╔══
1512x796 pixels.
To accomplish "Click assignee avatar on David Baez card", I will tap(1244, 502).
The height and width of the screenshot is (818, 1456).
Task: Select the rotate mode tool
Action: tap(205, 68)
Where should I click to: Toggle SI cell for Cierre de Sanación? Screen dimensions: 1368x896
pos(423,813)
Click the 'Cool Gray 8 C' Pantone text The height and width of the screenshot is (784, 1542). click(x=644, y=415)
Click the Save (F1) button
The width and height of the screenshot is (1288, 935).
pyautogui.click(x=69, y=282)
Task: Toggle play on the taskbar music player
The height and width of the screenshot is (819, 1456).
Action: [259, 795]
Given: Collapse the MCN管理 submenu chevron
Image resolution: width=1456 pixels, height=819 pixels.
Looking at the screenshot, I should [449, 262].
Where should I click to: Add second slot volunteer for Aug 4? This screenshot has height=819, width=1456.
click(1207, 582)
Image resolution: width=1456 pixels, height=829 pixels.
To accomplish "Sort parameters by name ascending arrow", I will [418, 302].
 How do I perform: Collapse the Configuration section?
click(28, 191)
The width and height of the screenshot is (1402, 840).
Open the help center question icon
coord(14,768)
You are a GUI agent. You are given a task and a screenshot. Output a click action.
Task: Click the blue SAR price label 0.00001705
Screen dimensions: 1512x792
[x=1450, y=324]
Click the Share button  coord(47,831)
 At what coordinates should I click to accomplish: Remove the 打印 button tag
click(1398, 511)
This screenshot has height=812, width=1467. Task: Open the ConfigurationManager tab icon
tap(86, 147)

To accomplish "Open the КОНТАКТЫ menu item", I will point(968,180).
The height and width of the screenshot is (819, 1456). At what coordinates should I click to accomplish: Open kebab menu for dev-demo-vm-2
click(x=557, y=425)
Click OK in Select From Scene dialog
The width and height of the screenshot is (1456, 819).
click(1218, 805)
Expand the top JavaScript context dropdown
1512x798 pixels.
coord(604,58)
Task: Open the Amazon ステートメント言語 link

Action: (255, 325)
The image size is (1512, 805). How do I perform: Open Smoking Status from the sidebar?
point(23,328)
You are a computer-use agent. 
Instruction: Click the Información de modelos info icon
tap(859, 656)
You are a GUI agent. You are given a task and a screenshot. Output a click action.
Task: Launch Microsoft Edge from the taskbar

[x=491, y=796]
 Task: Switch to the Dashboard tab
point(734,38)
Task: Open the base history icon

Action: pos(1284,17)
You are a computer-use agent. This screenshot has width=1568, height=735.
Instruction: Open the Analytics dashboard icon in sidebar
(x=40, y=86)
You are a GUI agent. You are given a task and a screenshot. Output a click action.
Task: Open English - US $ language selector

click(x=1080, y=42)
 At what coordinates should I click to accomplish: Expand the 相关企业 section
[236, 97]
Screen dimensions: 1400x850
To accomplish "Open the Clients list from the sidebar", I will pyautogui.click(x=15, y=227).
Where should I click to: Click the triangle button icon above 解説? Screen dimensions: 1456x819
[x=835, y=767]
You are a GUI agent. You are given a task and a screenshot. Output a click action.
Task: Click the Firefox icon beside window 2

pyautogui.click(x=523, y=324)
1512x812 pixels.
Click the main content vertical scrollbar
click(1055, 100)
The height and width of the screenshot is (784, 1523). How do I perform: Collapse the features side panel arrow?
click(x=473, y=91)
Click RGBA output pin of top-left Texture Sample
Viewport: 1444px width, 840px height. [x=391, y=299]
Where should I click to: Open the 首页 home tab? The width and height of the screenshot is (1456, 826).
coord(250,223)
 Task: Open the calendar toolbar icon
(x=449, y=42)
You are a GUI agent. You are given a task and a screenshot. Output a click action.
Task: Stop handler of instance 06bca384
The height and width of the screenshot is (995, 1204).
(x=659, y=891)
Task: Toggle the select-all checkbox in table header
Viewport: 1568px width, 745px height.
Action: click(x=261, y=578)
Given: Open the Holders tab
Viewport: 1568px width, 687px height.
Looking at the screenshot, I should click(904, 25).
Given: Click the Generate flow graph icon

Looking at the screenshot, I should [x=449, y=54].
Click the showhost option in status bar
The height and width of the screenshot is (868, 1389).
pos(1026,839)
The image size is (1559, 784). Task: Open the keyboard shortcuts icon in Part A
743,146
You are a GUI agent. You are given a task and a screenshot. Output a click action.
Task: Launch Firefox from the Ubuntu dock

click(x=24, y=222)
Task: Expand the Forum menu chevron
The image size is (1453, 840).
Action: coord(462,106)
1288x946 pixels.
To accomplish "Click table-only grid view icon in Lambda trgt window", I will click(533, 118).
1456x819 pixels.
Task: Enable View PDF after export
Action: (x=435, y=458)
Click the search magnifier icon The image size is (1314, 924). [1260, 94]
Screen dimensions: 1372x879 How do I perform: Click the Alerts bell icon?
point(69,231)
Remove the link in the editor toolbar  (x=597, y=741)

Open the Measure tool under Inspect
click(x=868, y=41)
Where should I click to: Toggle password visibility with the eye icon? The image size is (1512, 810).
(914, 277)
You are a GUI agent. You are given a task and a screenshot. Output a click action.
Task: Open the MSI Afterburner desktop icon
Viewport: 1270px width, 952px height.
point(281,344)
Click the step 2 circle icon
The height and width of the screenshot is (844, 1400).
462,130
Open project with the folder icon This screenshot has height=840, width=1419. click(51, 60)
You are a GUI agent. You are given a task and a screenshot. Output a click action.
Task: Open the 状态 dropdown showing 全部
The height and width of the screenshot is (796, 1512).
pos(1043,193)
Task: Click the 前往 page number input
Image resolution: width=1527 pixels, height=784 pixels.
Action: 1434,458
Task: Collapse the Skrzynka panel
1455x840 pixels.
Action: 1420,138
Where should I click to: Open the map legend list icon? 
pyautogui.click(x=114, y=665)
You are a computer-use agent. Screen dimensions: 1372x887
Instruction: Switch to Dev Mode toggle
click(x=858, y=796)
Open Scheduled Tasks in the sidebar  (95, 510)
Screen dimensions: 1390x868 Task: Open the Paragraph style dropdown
╚══
> What is being asked
All of the data needs to be reproduced exactly, with no line missing.

> Output below
1512x796 pixels.
To accomplish "Click assignee avatar on David Baez card", I will tap(1244, 502).
The height and width of the screenshot is (818, 1456).
Task: Select the rotate mode tool
Action: tap(205, 68)
Where should I click to: Toggle SI cell for Cierre de Sanación? Screen dimensions: 1368x896
pos(423,813)
Click the 'Cool Gray 8 C' Pantone text The height and width of the screenshot is (784, 1542). click(x=644, y=415)
Click the Save (F1) button
The width and height of the screenshot is (1288, 935).
pyautogui.click(x=69, y=282)
Task: Toggle play on the taskbar music player
The height and width of the screenshot is (819, 1456).
Action: [259, 795]
Given: Collapse the MCN管理 submenu chevron
Image resolution: width=1456 pixels, height=819 pixels.
Looking at the screenshot, I should [449, 262].
Where should I click to: Add second slot volunteer for Aug 4? This screenshot has height=819, width=1456.
click(1207, 582)
Image resolution: width=1456 pixels, height=829 pixels.
To accomplish "Sort parameters by name ascending arrow", I will [418, 302].
 How do I perform: Collapse the Configuration section?
click(28, 191)
The width and height of the screenshot is (1402, 840).
Open the help center question icon
coord(14,768)
You are a GUI agent. You are given a task and a screenshot. Output a click action.
Task: Click the blue SAR price label 0.00001705
Screen dimensions: 1512x792
[x=1450, y=324]
Click the Share button  coord(47,831)
 At what coordinates should I click to accomplish: Remove the 打印 button tag
click(1398, 511)
This screenshot has height=812, width=1467. Task: Open the ConfigurationManager tab icon
tap(86, 147)

To accomplish "Open the КОНТАКТЫ menu item", I will point(968,180).
The height and width of the screenshot is (819, 1456). At what coordinates should I click to accomplish: Open kebab menu for dev-demo-vm-2
click(x=557, y=425)
Click OK in Select From Scene dialog
The width and height of the screenshot is (1456, 819).
click(1218, 805)
Expand the top JavaScript context dropdown
1512x798 pixels.
coord(604,58)
Task: Open the Amazon ステートメント言語 link

Action: (255, 325)
The image size is (1512, 805). How do I perform: Open Smoking Status from the sidebar?
point(23,328)
You are a computer-use agent. 
Instruction: Click the Información de modelos info icon
tap(859, 656)
You are a GUI agent. You are given a task and a screenshot. Output a click action.
Task: Launch Microsoft Edge from the taskbar

[x=491, y=796]
 Task: Switch to the Dashboard tab
point(734,38)
Task: Open the base history icon

Action: pos(1284,17)
You are a computer-use agent. This screenshot has width=1568, height=735.
Instruction: Open the Analytics dashboard icon in sidebar
(x=40, y=86)
You are a GUI agent. You are given a task and a screenshot. Output a click action.
Task: Open English - US $ language selector

click(x=1080, y=42)
 At what coordinates should I click to accomplish: Expand the 相关企业 section
[236, 97]
Screen dimensions: 1400x850
To accomplish "Open the Clients list from the sidebar", I will pyautogui.click(x=15, y=227).
Where should I click to: Click the triangle button icon above 解説? Screen dimensions: 1456x819
[x=835, y=767]
You are a GUI agent. You are given a task and a screenshot. Output a click action.
Task: Click the Firefox icon beside window 2

pyautogui.click(x=523, y=324)
1512x812 pixels.
Click the main content vertical scrollbar
click(1055, 100)
The height and width of the screenshot is (784, 1523). How do I perform: Collapse the features side panel arrow?
click(x=473, y=91)
Click RGBA output pin of top-left Texture Sample
Viewport: 1444px width, 840px height. [x=391, y=299]
Where should I click to: Open the 首页 home tab? The width and height of the screenshot is (1456, 826).
coord(250,223)
 Task: Open the calendar toolbar icon
(x=449, y=42)
You are a GUI agent. You are given a task and a screenshot. Output a click action.
Task: Stop handler of instance 06bca384
The height and width of the screenshot is (995, 1204).
(x=659, y=891)
Task: Toggle the select-all checkbox in table header
Viewport: 1568px width, 745px height.
Action: click(x=261, y=578)
Given: Open the Holders tab
Viewport: 1568px width, 687px height.
Looking at the screenshot, I should click(904, 25).
Given: Click the Generate flow graph icon

Looking at the screenshot, I should [x=449, y=54].
Click the showhost option in status bar
The height and width of the screenshot is (868, 1389).
pos(1026,839)
The image size is (1559, 784). Task: Open the keyboard shortcuts icon in Part A
743,146
You are a GUI agent. You are given a task and a screenshot. Output a click action.
Task: Launch Firefox from the Ubuntu dock

click(x=24, y=222)
Task: Expand the Forum menu chevron
The image size is (1453, 840).
Action: coord(462,106)
1288x946 pixels.
To accomplish "Click table-only grid view icon in Lambda trgt window", I will click(533, 118).
1456x819 pixels.
Task: Enable View PDF after export
Action: (x=435, y=458)
Click the search magnifier icon The image size is (1314, 924). [1260, 94]
Screen dimensions: 1372x879 How do I perform: Click the Alerts bell icon?
point(69,231)
Remove the link in the editor toolbar  (x=597, y=741)

Open the Measure tool under Inspect
click(x=868, y=41)
Where should I click to: Toggle password visibility with the eye icon? The image size is (1512, 810).
(914, 277)
You are a GUI agent. You are given a task and a screenshot. Output a click action.
Task: Open the MSI Afterburner desktop icon
Viewport: 1270px width, 952px height.
point(281,344)
Click the step 2 circle icon
The height and width of the screenshot is (844, 1400).
462,130
Open project with the folder icon This screenshot has height=840, width=1419. click(51, 60)
You are a GUI agent. You are given a task and a screenshot. Output a click action.
Task: Open the 状态 dropdown showing 全部
The height and width of the screenshot is (796, 1512).
pos(1043,193)
Task: Click the 前往 page number input
Image resolution: width=1527 pixels, height=784 pixels.
Action: 1434,458
Task: Collapse the Skrzynka panel
1455x840 pixels.
Action: 1420,138
Where should I click to: Open the map legend list icon? 
pyautogui.click(x=114, y=665)
You are a computer-use agent. Screen dimensions: 1372x887
Instruction: Switch to Dev Mode toggle
click(x=858, y=796)
Open Scheduled Tasks in the sidebar  (95, 510)
Screen dimensions: 1390x868 Task: Open the Paragraph style dropdown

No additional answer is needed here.